YOUR GOAL:
Return every line of the rows below that contains the string "axis". Case counts.

--- START PROVIDED RECORDS ---

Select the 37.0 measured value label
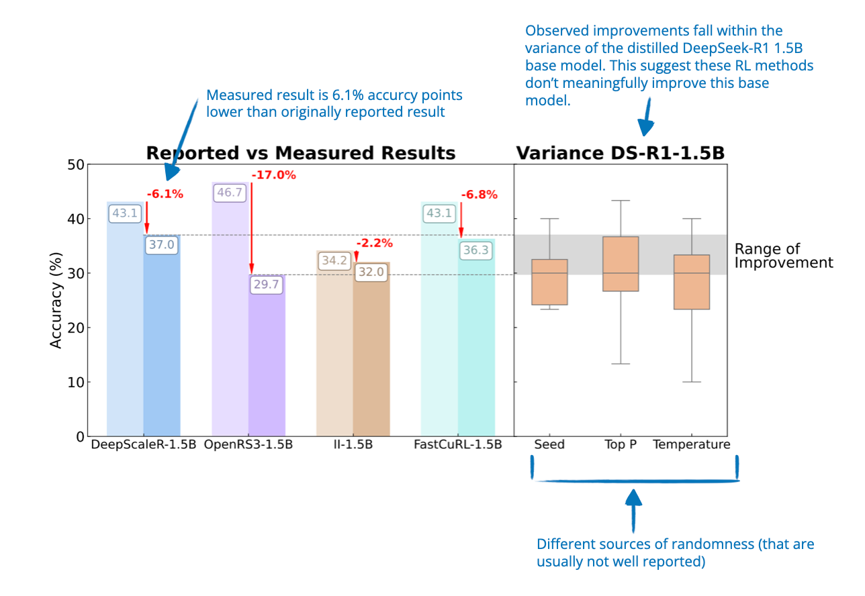[x=161, y=245]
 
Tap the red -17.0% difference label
[x=274, y=175]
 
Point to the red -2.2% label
[x=375, y=243]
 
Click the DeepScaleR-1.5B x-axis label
[x=143, y=445]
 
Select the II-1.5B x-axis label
[x=353, y=445]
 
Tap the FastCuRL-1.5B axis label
[x=458, y=445]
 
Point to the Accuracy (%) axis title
[x=56, y=301]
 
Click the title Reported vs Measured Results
[x=301, y=153]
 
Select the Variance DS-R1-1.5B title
[x=620, y=153]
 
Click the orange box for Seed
[x=550, y=282]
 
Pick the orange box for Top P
[x=621, y=264]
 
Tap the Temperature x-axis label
[x=691, y=445]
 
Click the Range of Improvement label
[x=783, y=256]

--- END PROVIDED RECORDS ---

THE SOLUTION:
Click the DeepScaleR-1.5B x-axis label
Select the II-1.5B x-axis label
Tap the FastCuRL-1.5B axis label
Point to the Accuracy (%) axis title
Tap the Temperature x-axis label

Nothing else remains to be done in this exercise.